On the one hand, resilience can present itself as resistance to change—or a tendency to cling to business-as-usual. On the other hand, resilience can cause unwarranted optimism—every challenge, every change is welcomed as an opportunity, whether or not that aligns with the facts.

Resilience and Risk-Taking

In studies of both humans and mice, resilience was found to have biological as well as psychological roots. Scientists have found a lower incidence of PTSD in soldiers who generate a higher level of neuropeptide Y (NPY), a protein that works against anxiety during stress and helps to power down from stress after the stressful situation is over. Thanks to low levels of NPY, some people are less stress-sensitive and more resilient.

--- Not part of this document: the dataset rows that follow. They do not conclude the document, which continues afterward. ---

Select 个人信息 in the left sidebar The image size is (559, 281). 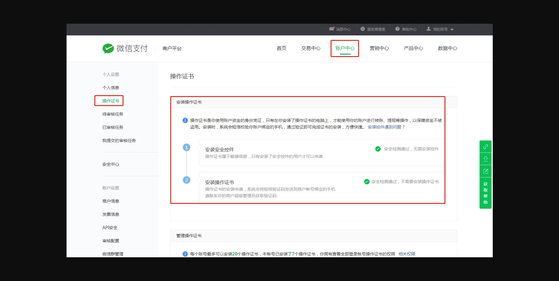111,88
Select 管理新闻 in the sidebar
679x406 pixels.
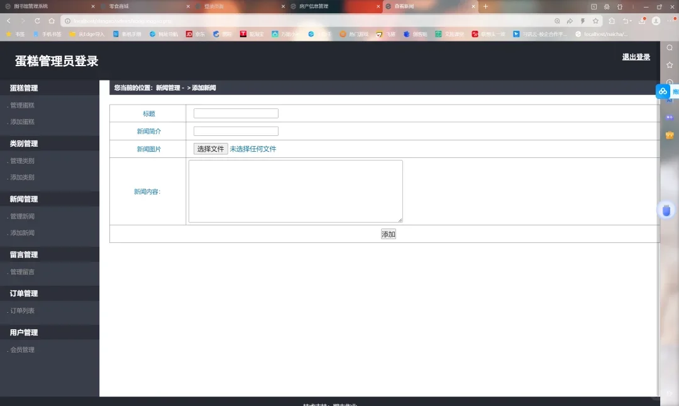(21, 216)
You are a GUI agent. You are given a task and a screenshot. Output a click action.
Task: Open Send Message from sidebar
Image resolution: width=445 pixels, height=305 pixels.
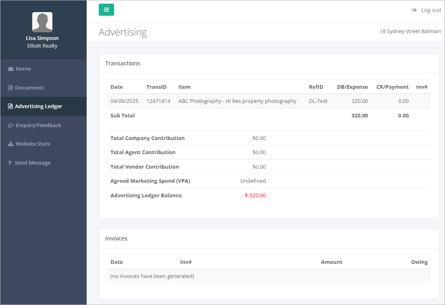[x=32, y=163]
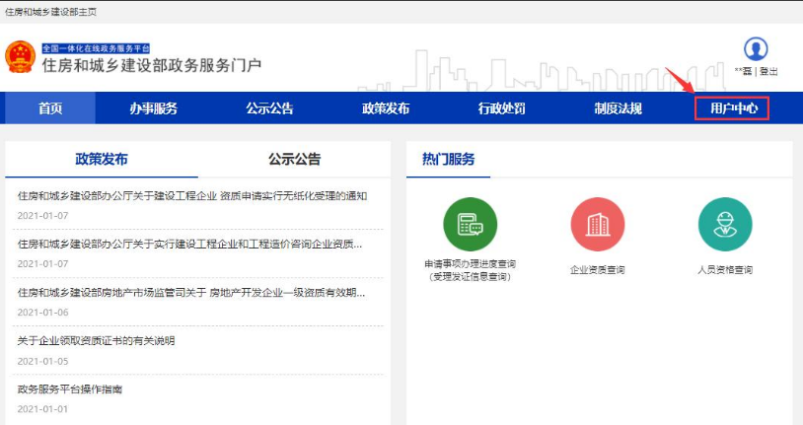803x425 pixels.
Task: Open 政策发布 in the navigation bar
Action: (386, 108)
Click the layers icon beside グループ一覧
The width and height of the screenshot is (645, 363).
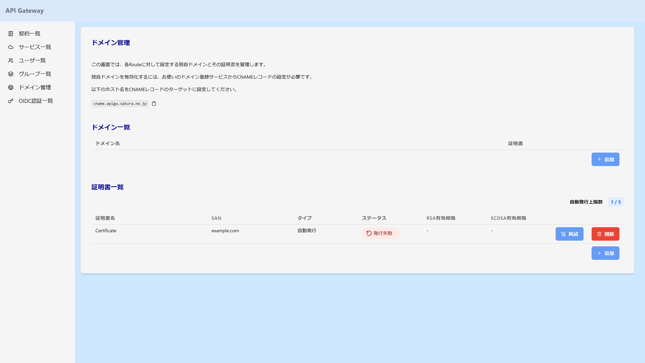11,74

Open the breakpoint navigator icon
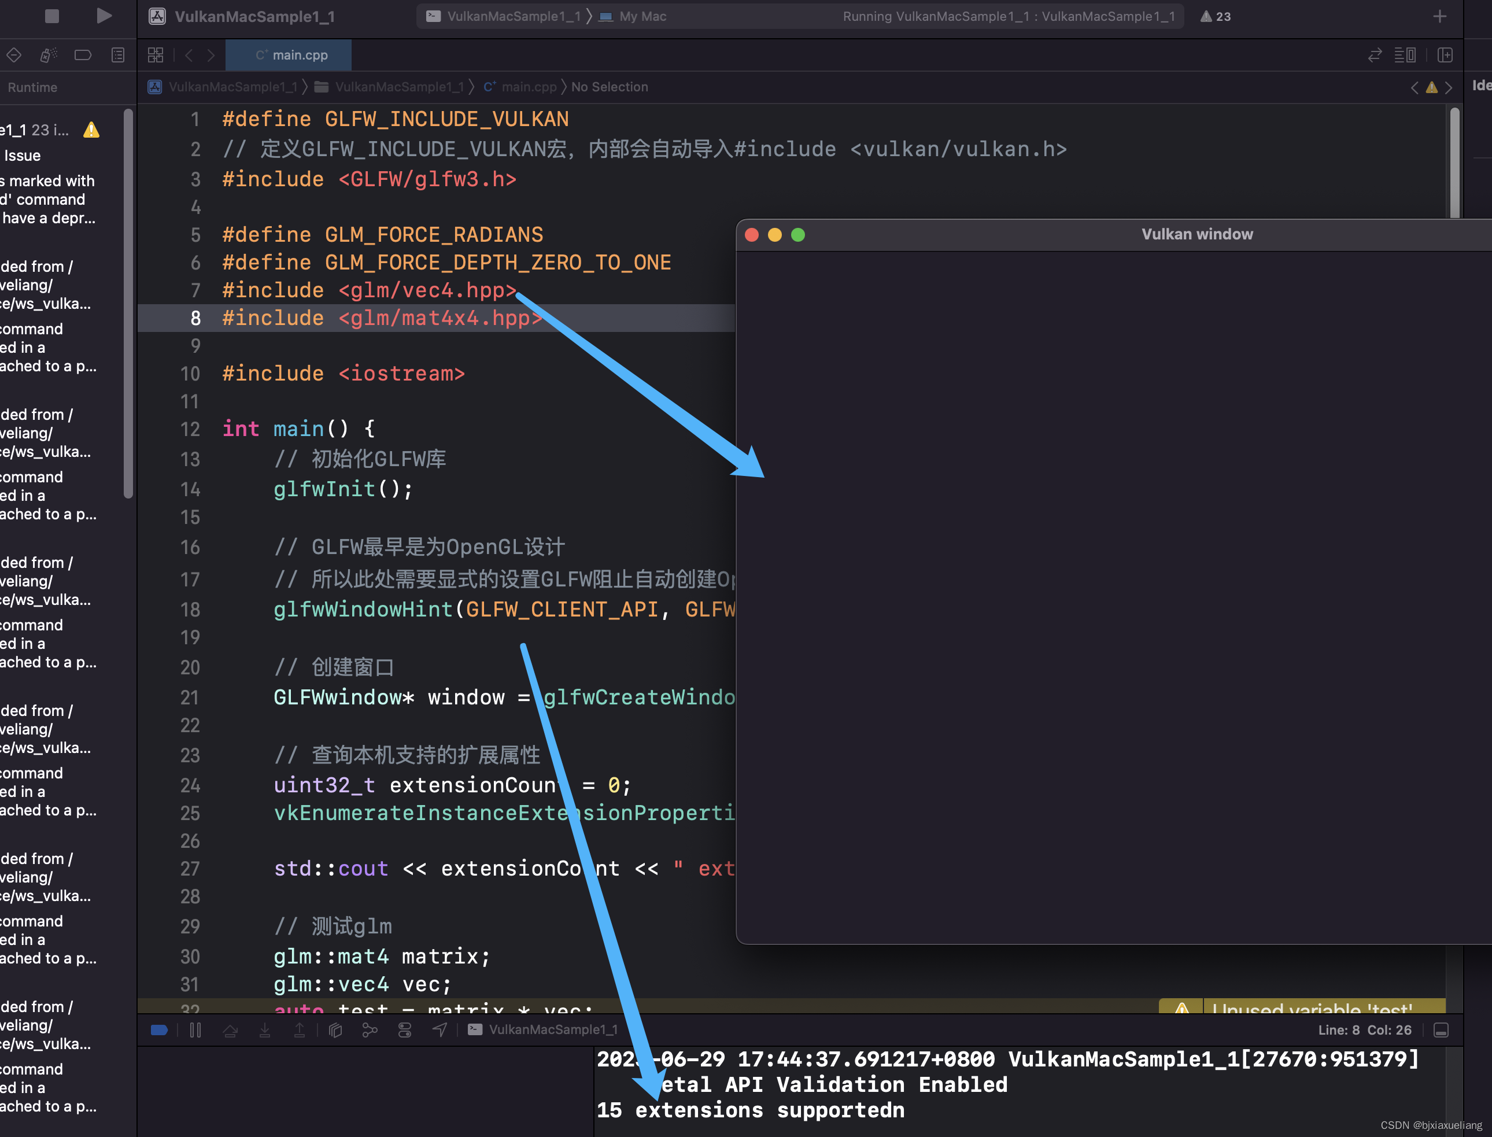tap(83, 55)
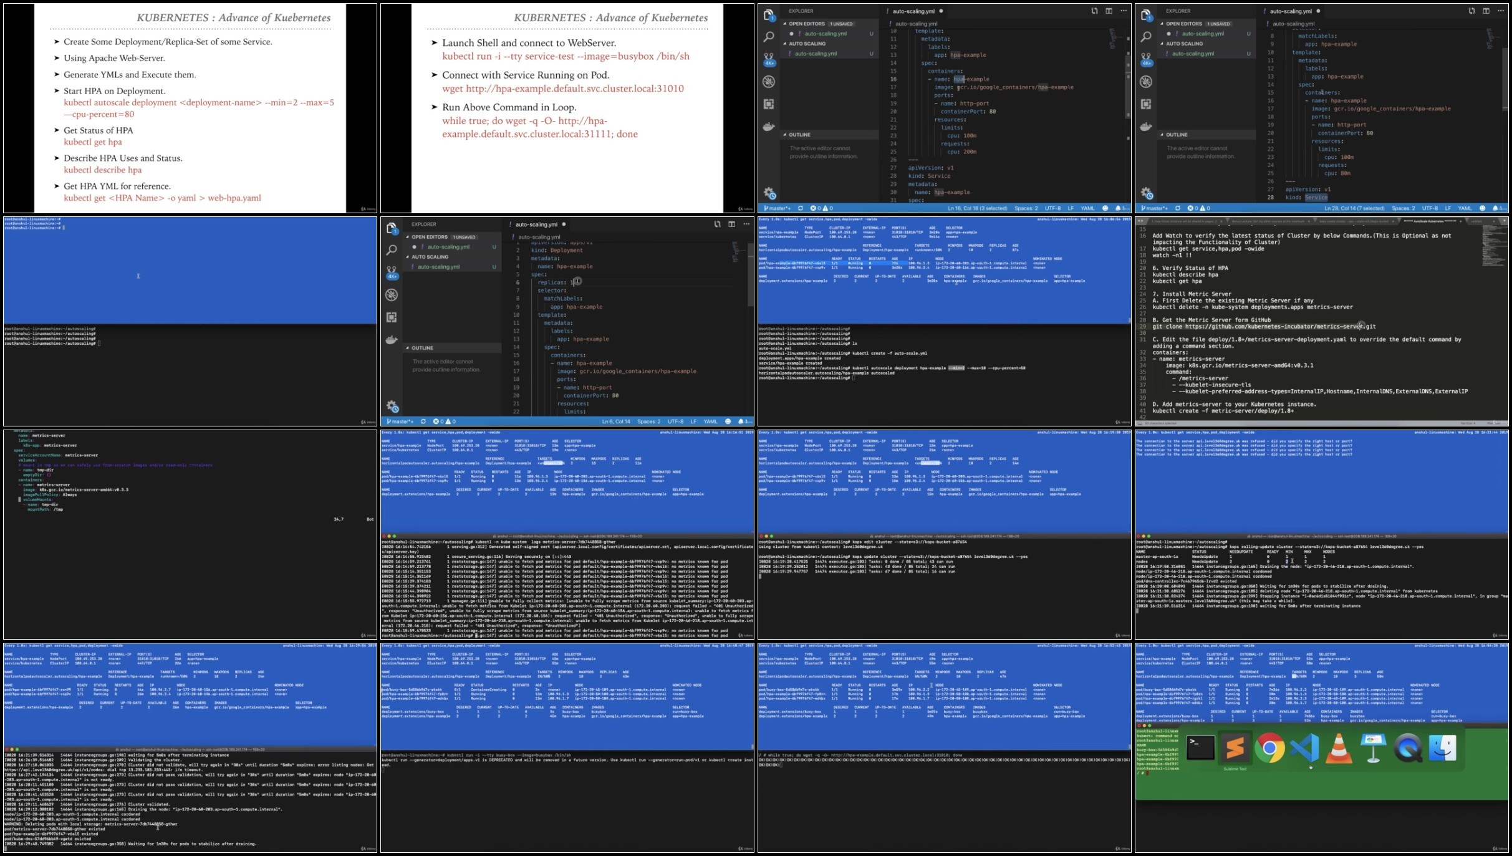Select slide thumbnail 'Launch Shell and connect to WebServer'
This screenshot has width=1512, height=856.
[567, 108]
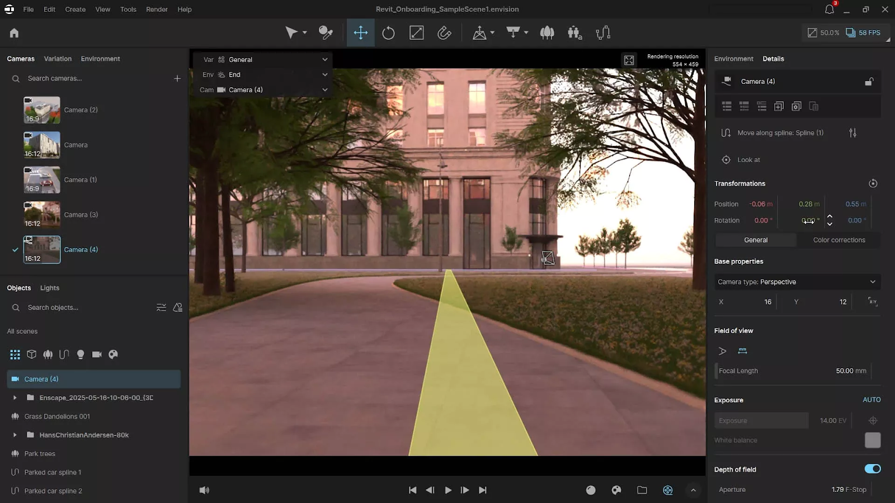Switch to the Color corrections tab
This screenshot has width=895, height=503.
pos(839,240)
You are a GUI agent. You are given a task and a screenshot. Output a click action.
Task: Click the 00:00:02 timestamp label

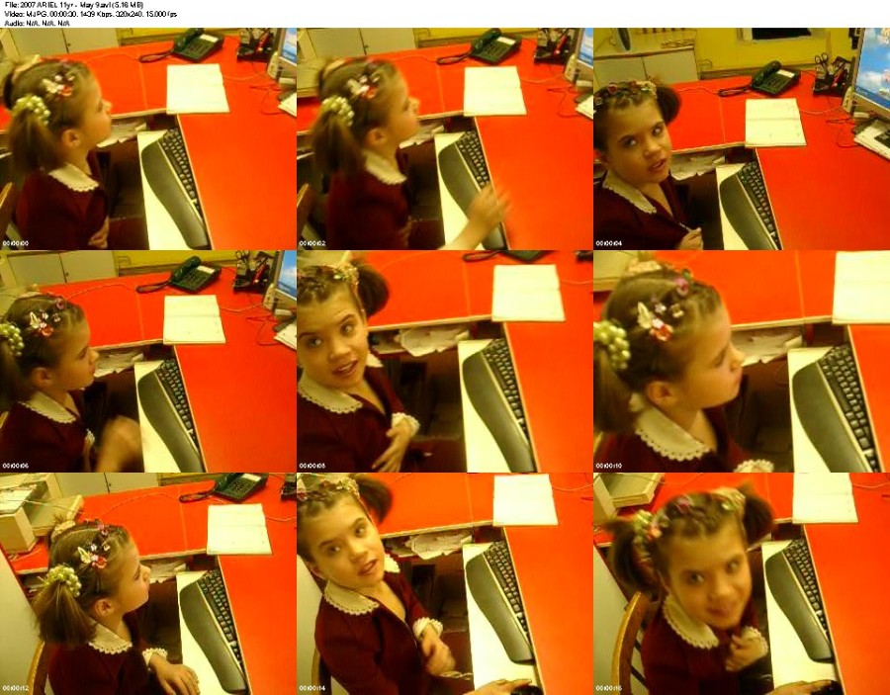312,244
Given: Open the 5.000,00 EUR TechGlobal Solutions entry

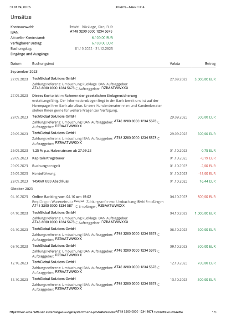Looking at the screenshot, I should pyautogui.click(x=113, y=84).
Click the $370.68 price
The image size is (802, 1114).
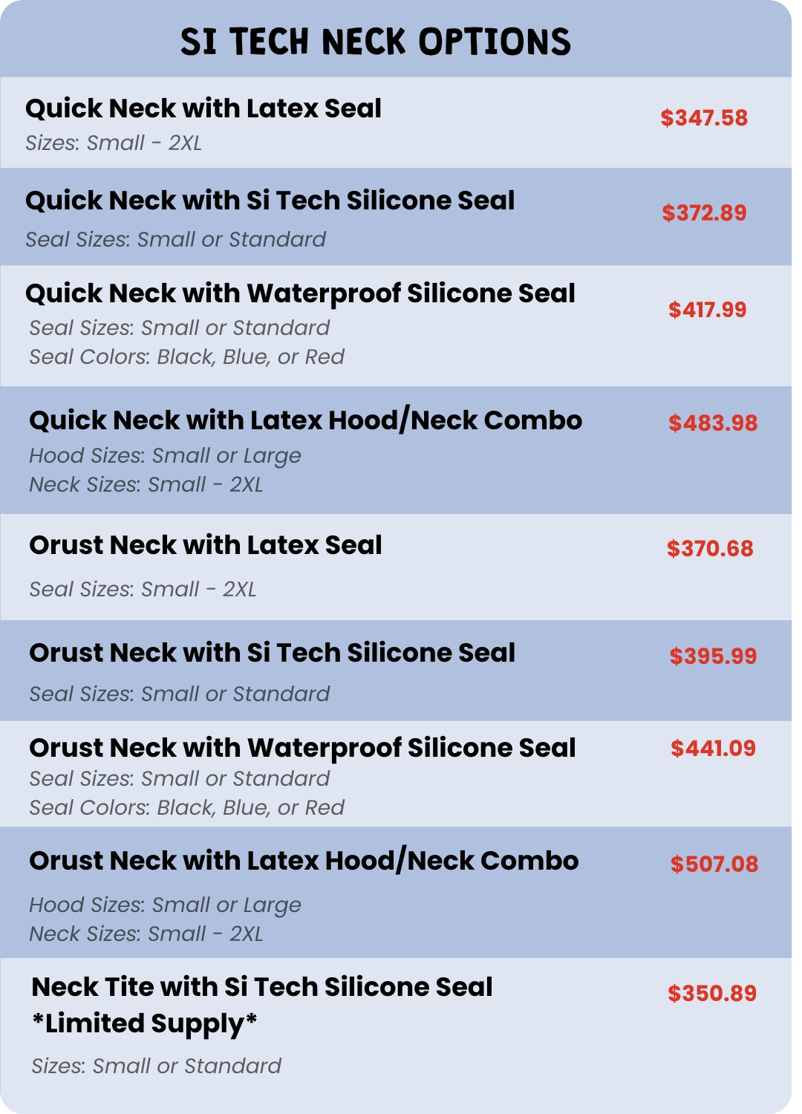pyautogui.click(x=709, y=549)
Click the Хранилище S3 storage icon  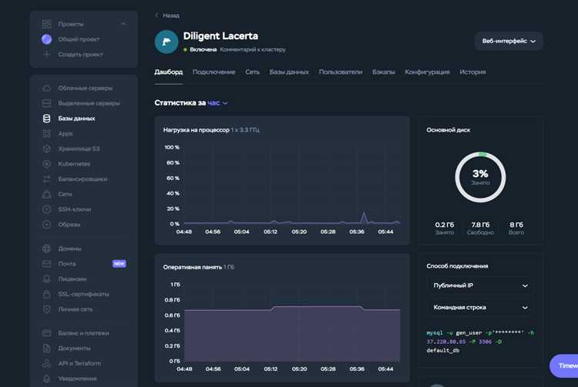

But now we come to the problem. When soldiers return from war suffering from PTSD, we don’t stop the war; we send in more soldiers with, we hope, greater resilience. The same thing happens with a company or team that thrives on risk and boasts about its intense environment and fast-paced culture. Soon, weeded out by stress and by a poor fit with the culture, no one remains who argues for caution. Without appropriate risk management, you soon have another bankrupt company that grew too large too soon, took out too many loans, broke too many laws, or rushed products to market way too fast. 

Companies that thrive need people with low resilience and high-stress sensitivity to put on the brakes, question assumptions, and talk about risk.

Resilience and Team Building

A study of at-risk children who benefited or did not benefit from interventions revealed a genetic component: those with certain gene configurations that increased their risk were helped with most by intervention while those without those particular configurations were more resilient, unaffected by whether they received extra support.

Here’s the problem: One university professor argued that we should reserve our greatest interventions for children with the gene configurations that increase risk, giving little or no support to at-risk children who are more resilient. When this happens in businesses, the attention of the leader is focused on the team member(s) with the least resilience, the poorest habits, and the fewest coping skills. As a result, the rest of the team—the more resilient part, even if that difference is only marginal—begins to flounder and may even resent the “preferred” member.

The opposite result may also occur: that the more resilient team member is preferred because that person is more productive even under stress; regains enthusiasm quicker, and needs less management to deliver results. The more resilient team member reaps all the awards and attention.

Teams that thrive need a leader who pays attention to the team, not merely to the most or least needy member. A leader is not responsible for other people’s lives and choices but can only point strugglers in the right direction; for example, toward SMaRT techniques, mentoring, or professional help.

Avoiding the Downsides of Resilience

So how do you break resilience to avoid its downside of supporting the status quo and encouraging complacency?

  • Be willing to question your goal and your method for achieving it. 
  • Give the nay-sayers attention and respect. Those who are most risk-sensitive can make valuable contributions to assessing risks and costs.
  • Remain aware of individual differences, but encourage your team to act as a unit. 
  • Focus in minimizing stress and on adding re-charging time into your schedule.